Derivative at Maximum or Minimum/Proof 1

Theorem

Let $f$ be a real function which is differentiable on the open interval $\openint a b$.

Let $f$ have a local minimum or local maximum at $\xi \in \openint a b$.

Then:

$\map {f'} \xi = 0$

$\dfrac {\map f x - \map f \xi} {x - \xi} \to \map {f'} \xi$ as $x \to \xi$

Suppose $\map {f'} \xi > 0$.

$\exists I = \openint {\xi - h} {\xi + h}: \dfrac {\map f x - \map f \xi} {x - \xi} > 0$

provided that $x \in I$ and $x \ne \xi$.

Now let $x_1$ be any number in the open interval $\openint {\xi - h} \xi$.

Then:

$x_1 - \xi < 0$

and hence from:

$\dfrac {\map f {x_1} - \map f \xi} {x_1 - \xi} > 0$

it follows that:

$\map f {x_1} < \map f \xi$

Thus $f$ can not have a local minimum at $\xi$.

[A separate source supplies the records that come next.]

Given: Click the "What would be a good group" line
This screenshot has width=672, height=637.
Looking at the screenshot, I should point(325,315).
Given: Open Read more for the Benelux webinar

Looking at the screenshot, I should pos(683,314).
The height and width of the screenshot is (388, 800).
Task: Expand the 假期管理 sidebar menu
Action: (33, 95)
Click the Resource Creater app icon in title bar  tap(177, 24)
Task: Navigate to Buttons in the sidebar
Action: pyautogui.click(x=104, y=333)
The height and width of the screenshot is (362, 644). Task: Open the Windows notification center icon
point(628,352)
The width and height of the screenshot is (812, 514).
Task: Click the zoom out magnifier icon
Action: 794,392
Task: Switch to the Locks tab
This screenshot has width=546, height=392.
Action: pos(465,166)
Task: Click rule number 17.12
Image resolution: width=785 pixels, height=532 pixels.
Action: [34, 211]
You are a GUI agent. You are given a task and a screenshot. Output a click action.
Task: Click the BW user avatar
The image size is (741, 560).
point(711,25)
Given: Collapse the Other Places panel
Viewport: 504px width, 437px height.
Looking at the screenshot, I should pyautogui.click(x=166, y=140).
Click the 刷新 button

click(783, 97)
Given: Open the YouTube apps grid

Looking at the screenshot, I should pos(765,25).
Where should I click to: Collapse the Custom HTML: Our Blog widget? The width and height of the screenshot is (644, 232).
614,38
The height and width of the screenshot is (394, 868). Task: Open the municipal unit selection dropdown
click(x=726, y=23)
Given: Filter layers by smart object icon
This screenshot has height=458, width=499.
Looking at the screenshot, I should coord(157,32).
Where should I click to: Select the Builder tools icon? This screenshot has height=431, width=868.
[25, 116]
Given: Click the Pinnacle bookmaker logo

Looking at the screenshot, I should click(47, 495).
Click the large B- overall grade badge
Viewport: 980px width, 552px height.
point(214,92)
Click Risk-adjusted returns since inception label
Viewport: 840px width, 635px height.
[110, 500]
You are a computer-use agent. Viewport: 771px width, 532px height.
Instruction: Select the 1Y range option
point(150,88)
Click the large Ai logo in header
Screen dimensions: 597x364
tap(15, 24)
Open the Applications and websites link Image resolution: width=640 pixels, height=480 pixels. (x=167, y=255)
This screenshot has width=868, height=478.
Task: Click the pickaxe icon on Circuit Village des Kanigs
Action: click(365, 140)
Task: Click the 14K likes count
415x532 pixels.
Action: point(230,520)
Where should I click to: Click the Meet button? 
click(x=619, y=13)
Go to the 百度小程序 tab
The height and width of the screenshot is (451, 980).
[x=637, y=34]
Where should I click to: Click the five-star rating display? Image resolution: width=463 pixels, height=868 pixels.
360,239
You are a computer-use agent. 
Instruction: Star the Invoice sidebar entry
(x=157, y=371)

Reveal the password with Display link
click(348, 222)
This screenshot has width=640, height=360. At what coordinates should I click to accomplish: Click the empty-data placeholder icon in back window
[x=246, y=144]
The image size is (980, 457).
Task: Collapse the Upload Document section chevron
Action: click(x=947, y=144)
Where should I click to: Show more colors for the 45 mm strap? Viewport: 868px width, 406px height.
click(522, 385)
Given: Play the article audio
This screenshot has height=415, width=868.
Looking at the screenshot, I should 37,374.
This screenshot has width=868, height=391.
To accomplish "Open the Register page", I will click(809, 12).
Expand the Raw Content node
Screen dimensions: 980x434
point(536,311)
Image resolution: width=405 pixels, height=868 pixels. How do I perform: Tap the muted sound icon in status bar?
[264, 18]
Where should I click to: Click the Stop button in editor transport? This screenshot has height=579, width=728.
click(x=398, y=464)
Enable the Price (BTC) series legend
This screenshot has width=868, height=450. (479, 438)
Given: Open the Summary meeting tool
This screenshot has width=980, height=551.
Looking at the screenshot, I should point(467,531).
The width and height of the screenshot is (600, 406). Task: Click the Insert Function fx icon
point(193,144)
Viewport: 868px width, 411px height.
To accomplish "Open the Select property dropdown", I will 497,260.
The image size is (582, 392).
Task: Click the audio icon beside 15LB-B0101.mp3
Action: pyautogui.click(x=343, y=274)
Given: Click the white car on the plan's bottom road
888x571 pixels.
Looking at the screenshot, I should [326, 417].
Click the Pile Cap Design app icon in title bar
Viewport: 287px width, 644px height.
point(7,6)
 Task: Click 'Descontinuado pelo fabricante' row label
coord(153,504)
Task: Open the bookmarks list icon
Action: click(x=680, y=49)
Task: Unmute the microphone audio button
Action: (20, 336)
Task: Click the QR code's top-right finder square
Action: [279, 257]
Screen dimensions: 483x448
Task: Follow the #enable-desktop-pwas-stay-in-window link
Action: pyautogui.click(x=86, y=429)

Now let $x_2$ be any number in the open interval $\openint \xi {\xi + h}$.

Then:

$x_2 - \xi > 0$

and hence from:

$\dfrac {\map f {x_2} - \map f \xi} {x_2 - \xi} > 0$

it follows that:

$\map f {x_2} > \map f \xi$

Thus $f$ can not have a local maximum at $\xi$ either.

A similar argument can be applied to $-f$ to handle the case where $\map {f'} \xi < 0$.

The only other possibility is that $\map {f'} \xi = 0$, hence the result.

$\blacksquare$